=== Selected extract ===

This ferry was too cold for even the Wild Hunt

Pumalin National Park / Chaitén

The best thing about Pumalin national Park is that it’s free and beautiful. Each of the hikes and things to do also have a campsite relatively near. After getting our camping spot in little Chaitén, we knocked down two hikes in one day.

Apparently this town had a club. I bet Michi can find it

First was the Cascada Escondidas. At first I was really worried that all the hikes would be as well built up as this one, but apparently it was a one time thing and totally awesome. The entire trail had hand cut trees chopped, carved and tied together for steps, ladders and paths. It was raining but the slippery wood made it more exciting.

Our first hike. Yaaaaaa
Knock on wood
Slippery when wet
Bouncy bridge

First was the Cascada Bajo, which I actually preferred, more in your face. Later came the Cascade Alta. Not much to say about waterfalls really. Water…falls.

I am the master of my bladder
Hey Alta! No wait, alto…

Next hike was the Chaitén Volcano. 600m is normally easy, but it was straight up like a Gipfel Angriff the entire time. Pauses were needed. Got to the top, the thing is still smoking. Apparently in 2008 it lit up pretty good.

Parkey would hit all of them
Sir smokes a lot
I wanna talk to Sampson!

===

■ **Complete the following**
**A)** In the Pumalin National Park account, what were the steps, ladders and paths on the Cascada Escondidas trail made from?
**B)** Carry on the Pumalin National Park account from its last line.
The listing that comes after this has nothing to do with the Pumalin National Park account.

=== Data ===

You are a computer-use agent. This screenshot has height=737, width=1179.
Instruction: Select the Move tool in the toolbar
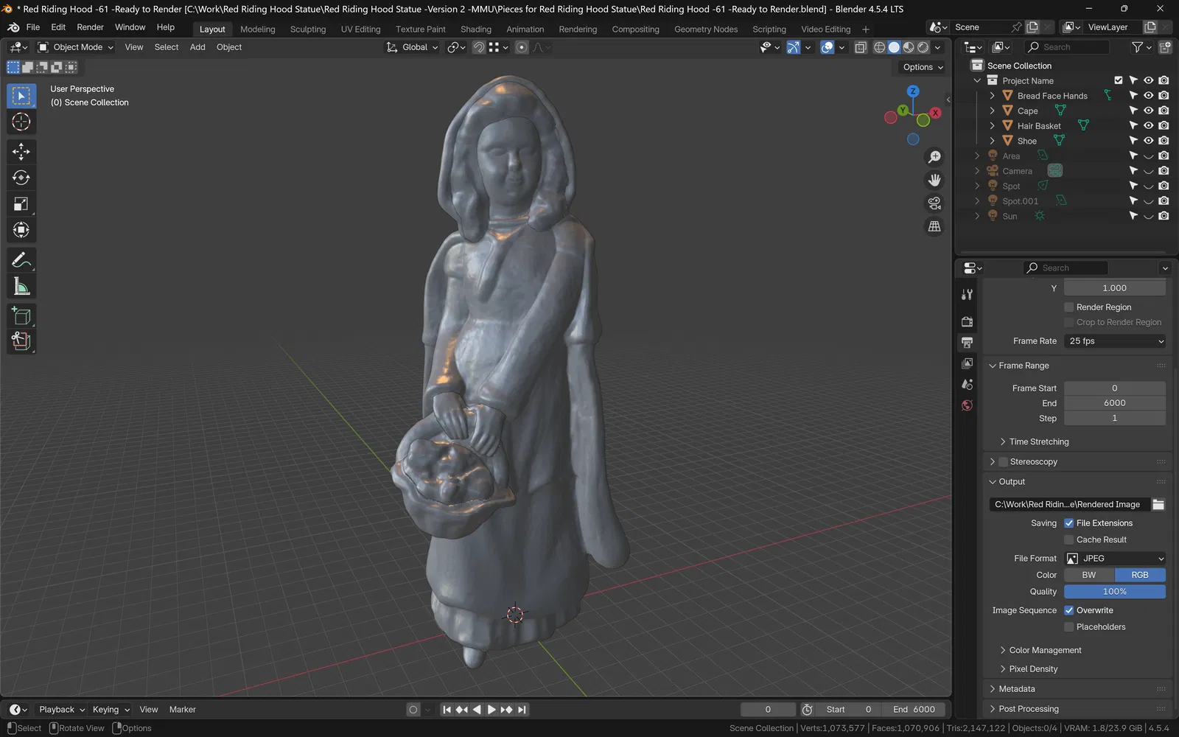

===

■ **Outputs in order**
**A)** Hand cut trees that were chopped, carved and tied together.

**B)**
Surprisingly this picture from far away turned out better with the smoker

Then I think it was German Christmas, that’s actually the day before JC’s bday but german who flip seriously out if you wish them 1 day early think it’s doch ok to do it to the man upstairs. Hit up Santana Bárbara beach which is much nicer than the one in Cali cause no one is there and it’s clean. Xmas Dinner.

How to rotate pictures?
Pile of 3 (or more) types of meat and cheese
Holy Calories

Finally on our way outta Chaitén a day or two later we hit up another Pumalin hike to see our first Patagonian glacier. (Frozen waterfall ha ha) Was a hike straight to it but this lookout was challenging enough. Don’t know how this works but this is a glacier on volcano Michinmahuida.

From a distance…

There was a 24km one way hike to get to the base of the thing, or I can zoom

After that, hit up a thermal bath, while not pure natural, was kinda a swimming pool… the water was damn hot, way hotter than any hot tub, in competition with a Finnish sauna. Was nice after the hikes.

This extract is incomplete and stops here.